After writing all the news reports from the CEC-Corpus dataset to DashVector, you can perform fast vector retrieval. To do this, vectorize the question and search DashVector for the most relevant knowledge points—that is, related news reports. Create a search.py file and copy the following sample code into it.

from dashvector import Client

from embedding import generate_embeddings


def search_relevant_news(question):
    # Initialize the DashVector client
    client = Client(
      api_key='{your-dashvector-api-key}',
      endpoint='{your-dashvector-cluster-endpoint}'
    )

    # Get the collection you just stored data in
    collection = client.get('news_embeddings')
    assert collection

    # Vector retrieval: specify topk=1 
    rsp = collection.query(generate_embeddings(question), output_fields=['raw'],
                           topk=1)
    assert rsp
    return rsp.output[0].fields['raw']

3. Construct a prompt to query the LLM (Qwen)

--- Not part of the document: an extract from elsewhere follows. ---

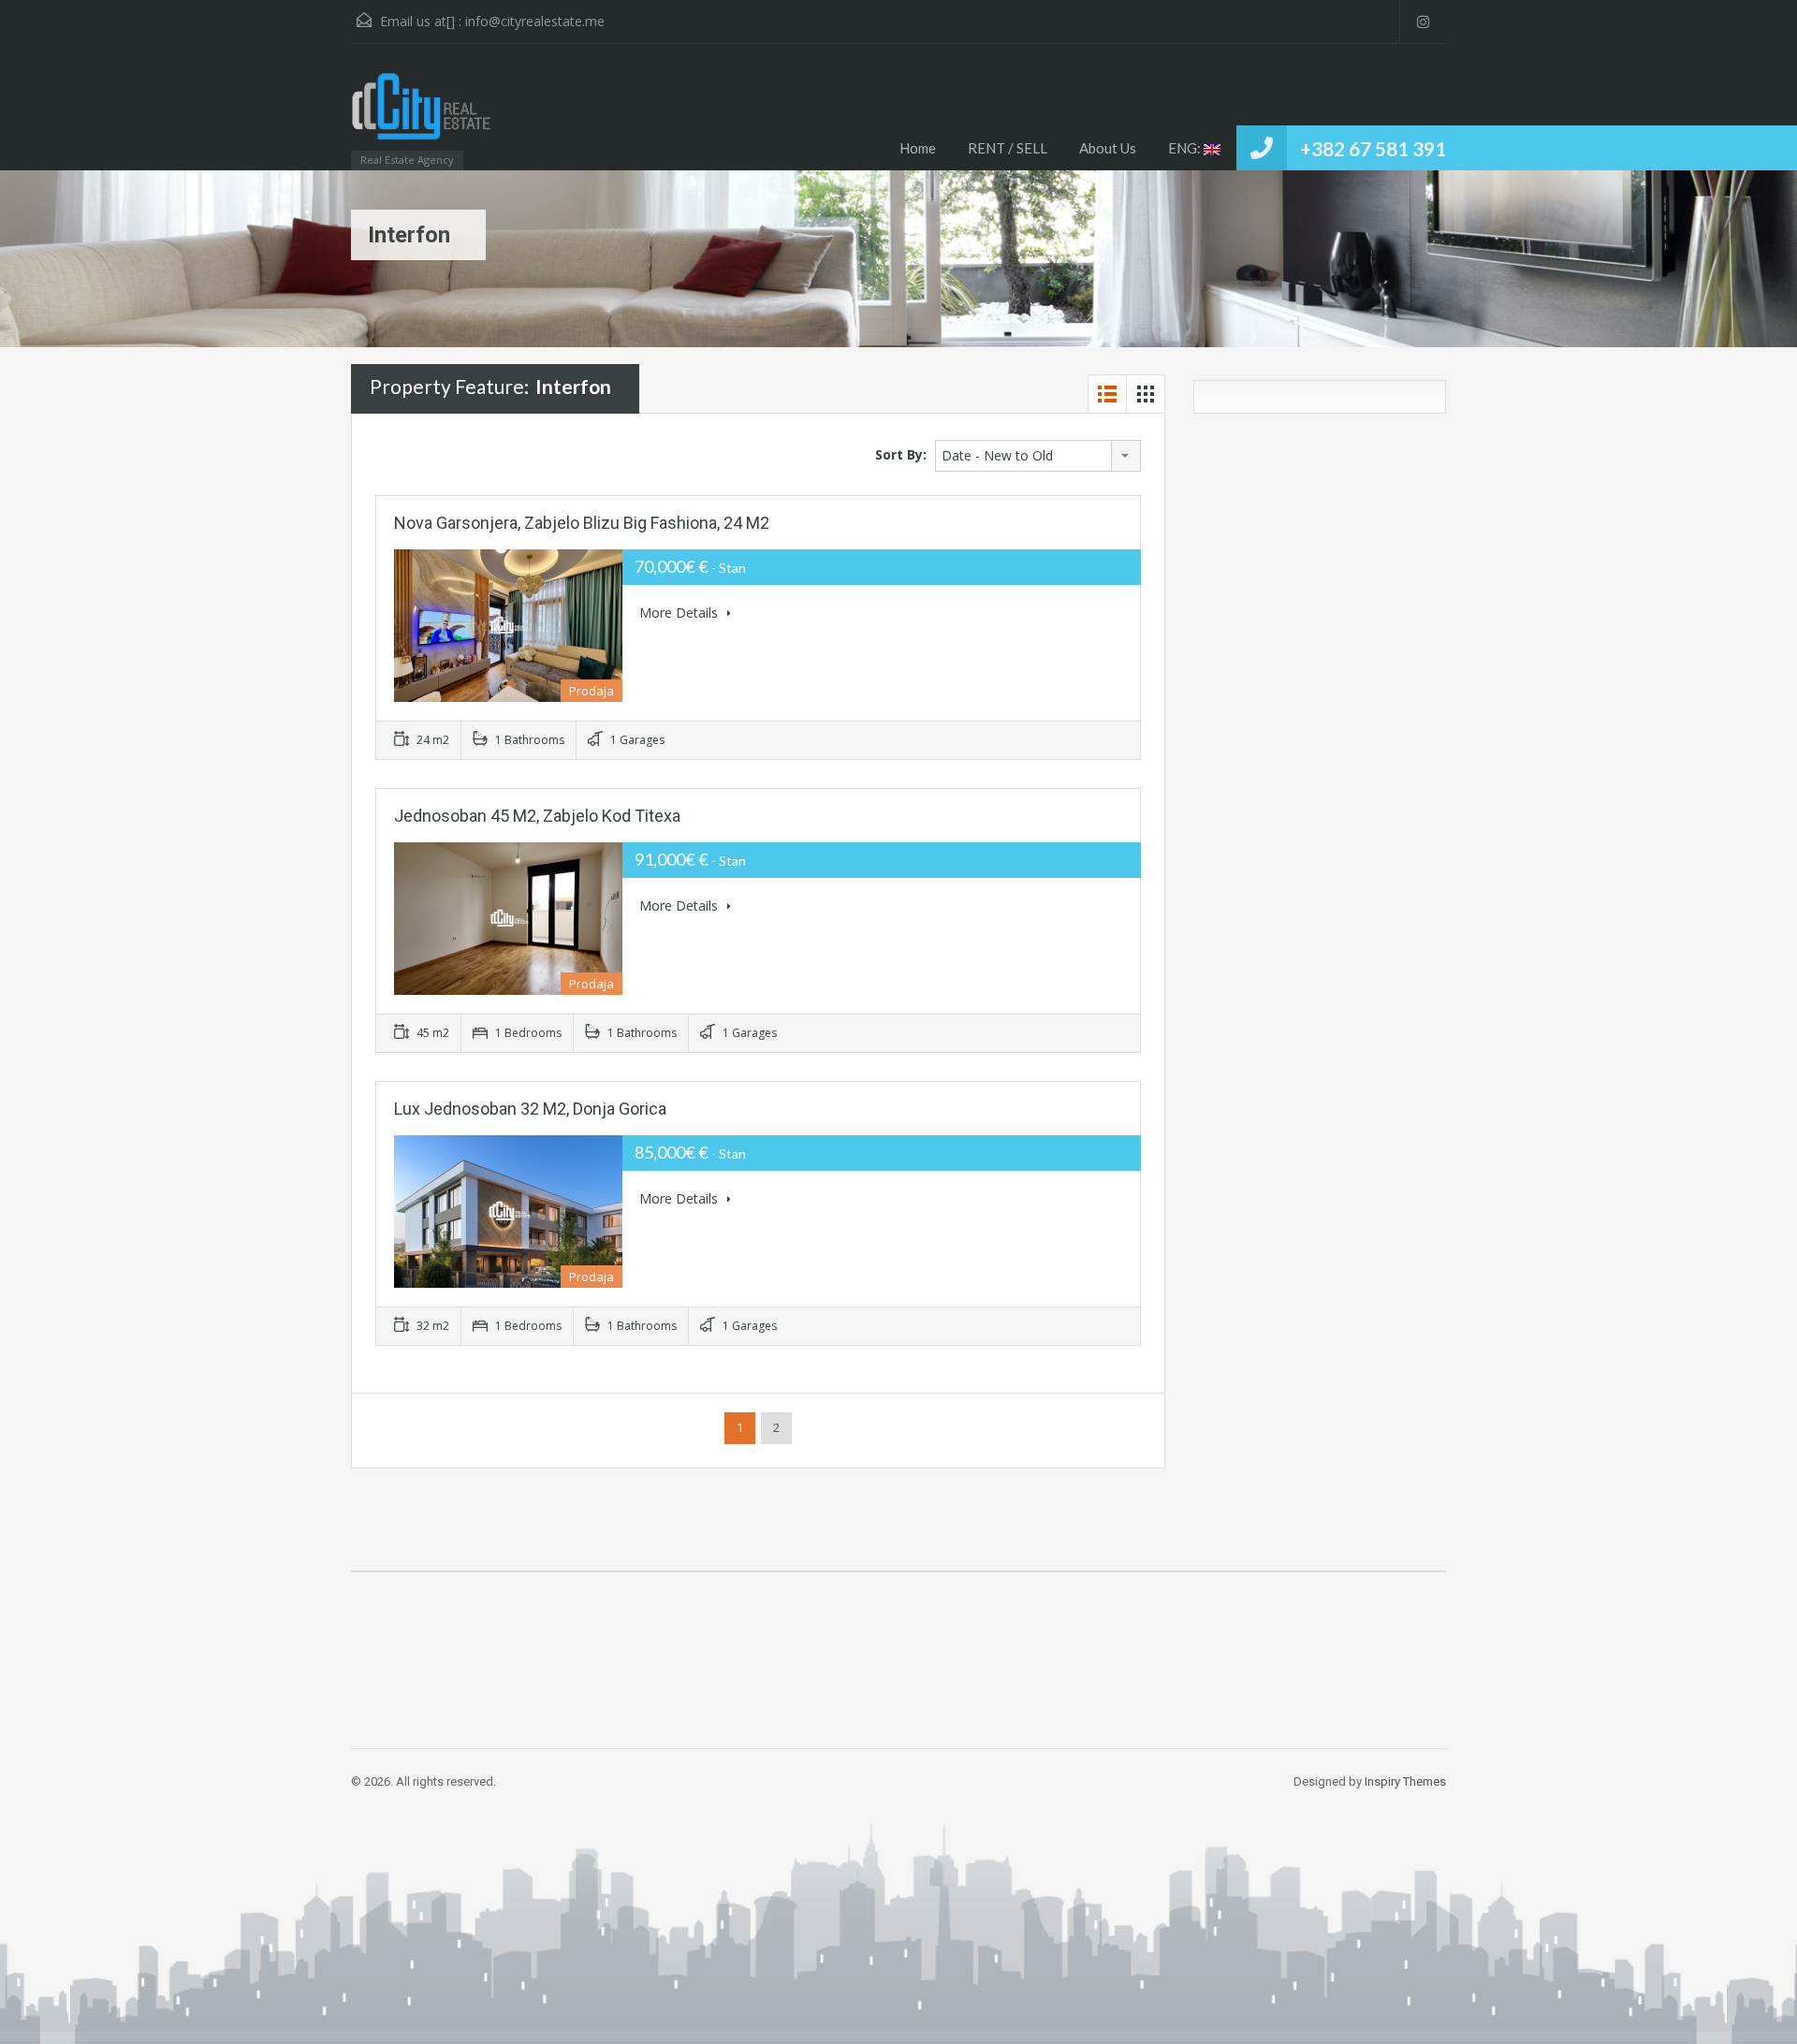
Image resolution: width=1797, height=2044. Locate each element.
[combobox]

After retrieving relevant knowledge points, combine the question and those knowledge points into a prompt based on a specific template, then send it to the LLM. The LLM used here is Qwen, a large-scale language model developed by Alibaba. It interprets user intent through natural language understanding and semantic analysis of user input. You can obtain more accurate results by providing clear and detailed instructions—or prompts. These capabilities are available through the Qwen API.

The prompt template designed for this tutorial is: Please answer the question based on the content I provide. The content is {___}, and my question is {___}. You can also design your own template. Create an answer.py file and copy the following sample code into it.

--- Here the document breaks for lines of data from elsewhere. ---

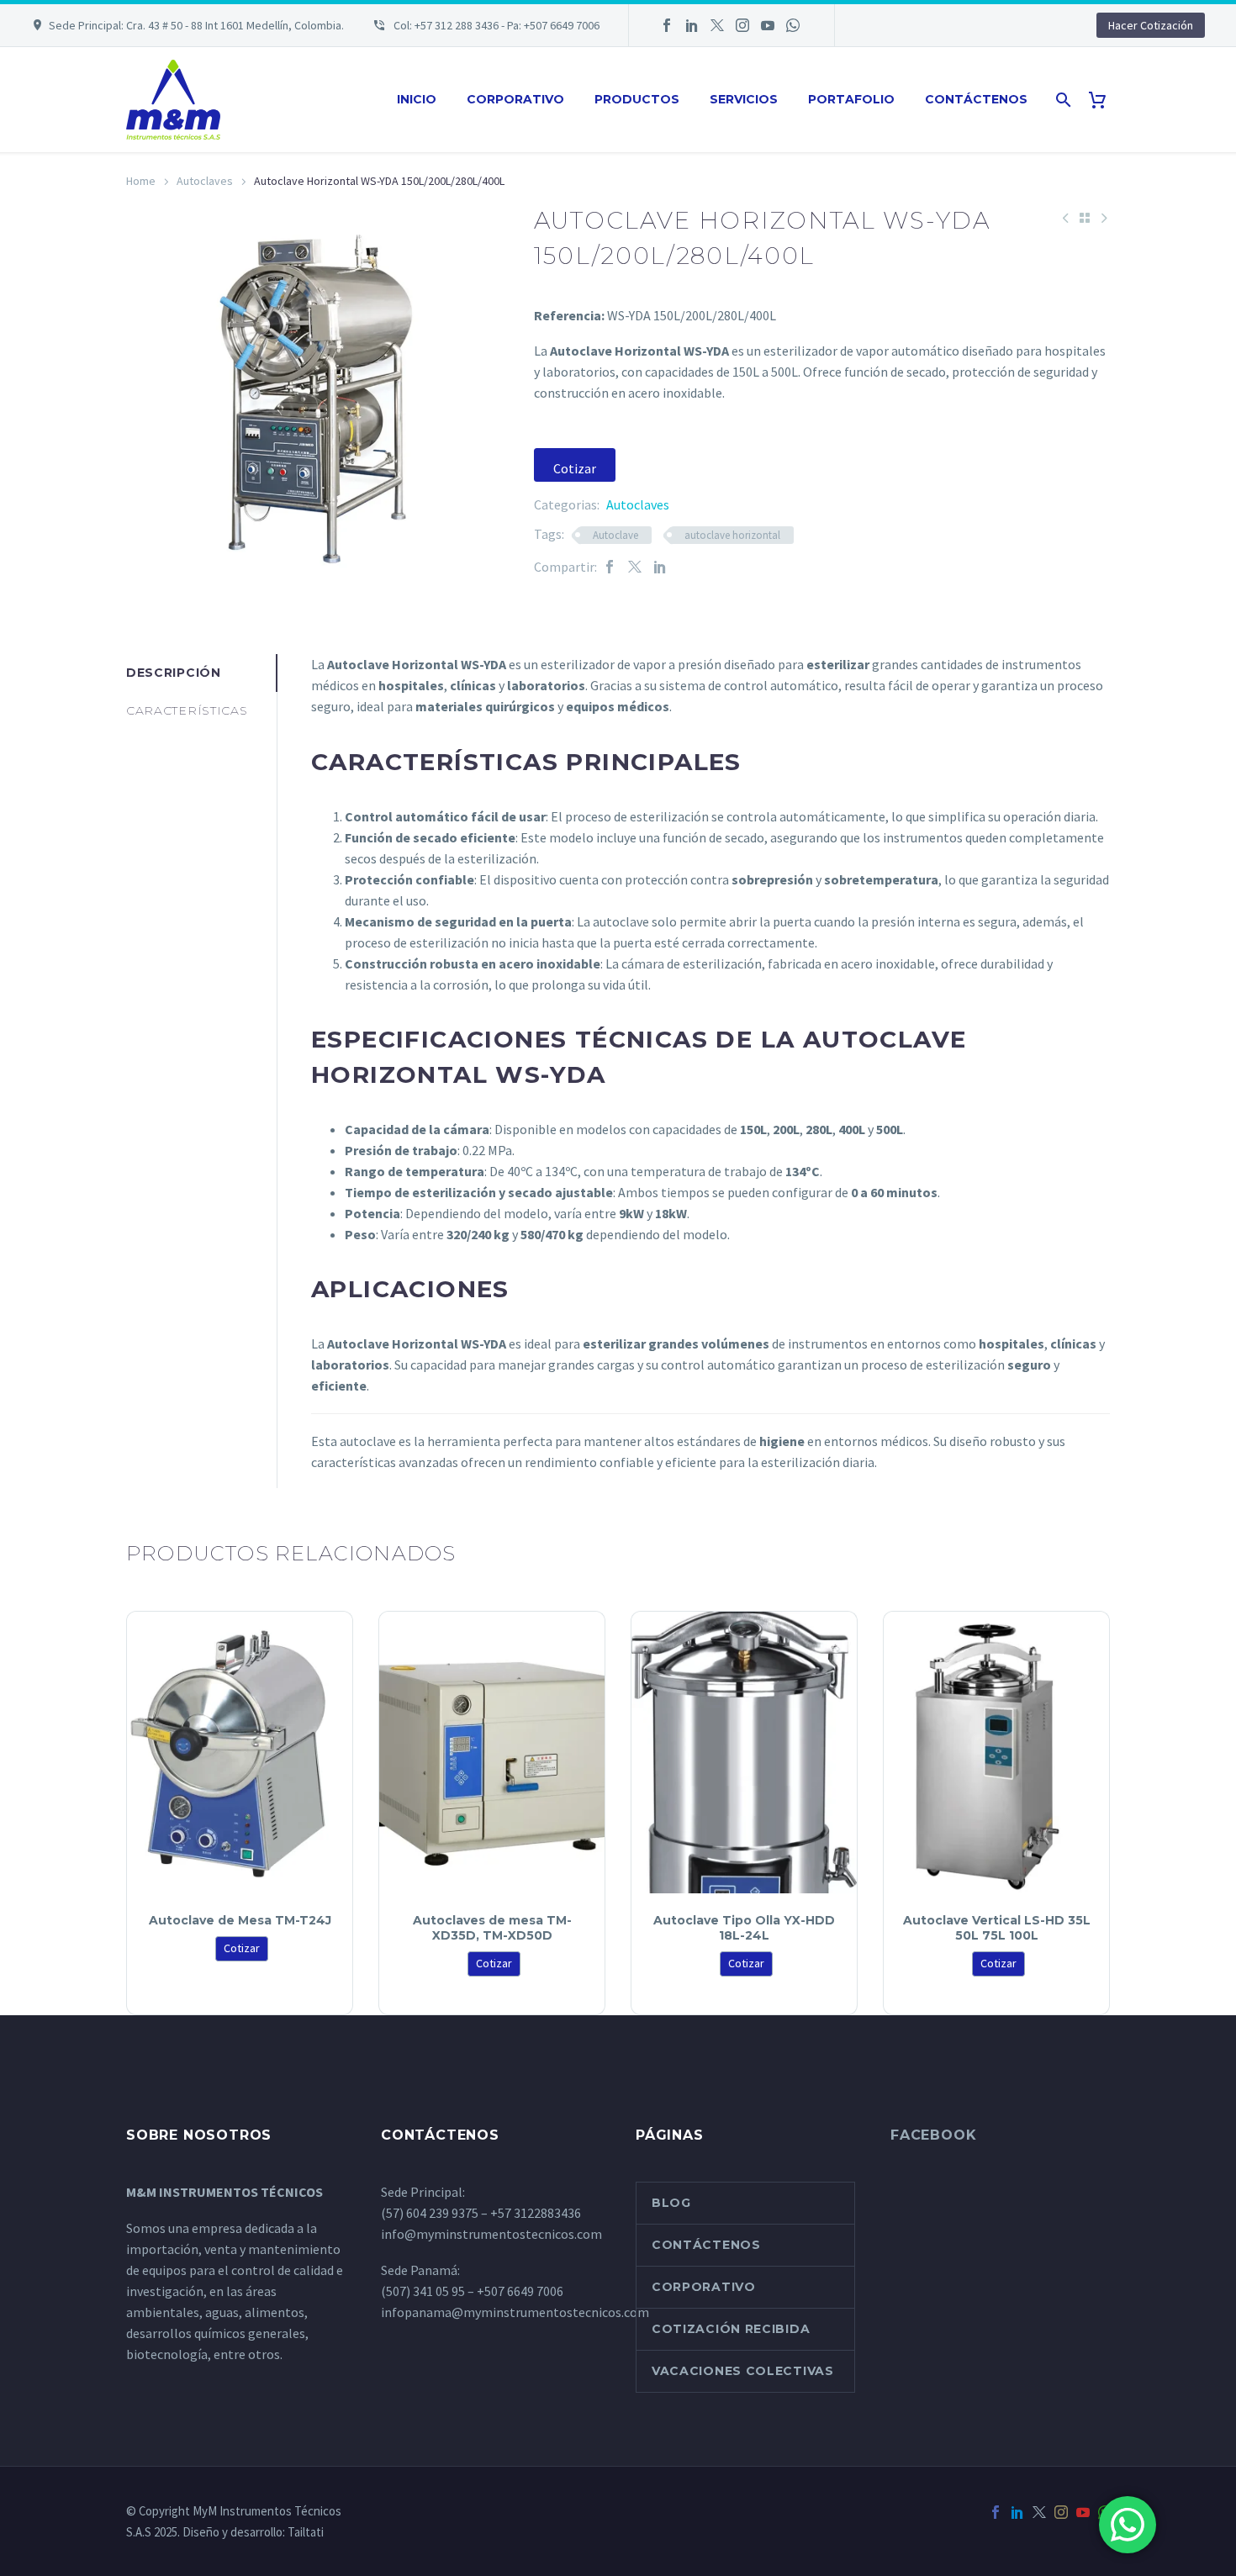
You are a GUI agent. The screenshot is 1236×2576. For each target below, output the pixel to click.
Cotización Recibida (731, 2328)
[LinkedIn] (692, 25)
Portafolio (851, 99)
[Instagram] (742, 25)
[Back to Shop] (1084, 217)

from dashscope import Generation


def answer_question(question, context):
    prompt = f'''Please answer the question based on the content within the triple backticks.
	```
	{context}
	```
	My question is: {question}.
    '''
    
    rsp = Generation.call(model='qwen-turbo', prompt=prompt)
    return rsp.output.text

Q&A

After completing these preparations, you can ask the LLM questions related to specific knowledge points. For example, the CEC-Corpus news dataset includes a report. Because the entire news dataset has already been converted into vectors and stored, you can now use this news report as a knowledge point and ask a specific question, such as: Where did the Hainan Ding'an rear-end collision happen? What was the cause? What were the casualties?, and then view the answer.

image.png

Create a run.py file and copy the following sample code into it.

import dashscope

from search import search_relevant_news
from answer import answer_question

if __name__ == '__main__':
    dashscope.api_key = '{your-dashscope-api-key}'

    question = 'Where did the Hainan Ding\'an rear-end collision happen? What was the cause? What were the casualties?'
    context = search_relevant_news(question)
    answer = answer_question(question, context)

    print(f'question: {question}\n' f'answer: {answer}')

9305b3a2e1597914428956d18e04ff85

As you can see, using DashVector as the foundation for vector retrieval extends the LLM’s knowledge scope to a proprietary, specific domain—and enables it to provide accurate answers.

Conclusion

This tutorial demonstrates that DashVector, as a standalone vector retrieval service, provides powerful, out-of-the-box vector retrieval capabilities. When combined with various AI models, these capabilities support diverse AI applications. In this example, the LLM Q&A and text embedding generation capabilities are accessed through the Qwen API and Embedding API on Alibaba Cloud Model Studio. In practice, you can also implement these capabilities using other third-party services or open source model communities, such as the various open source LLM models on ModelScope.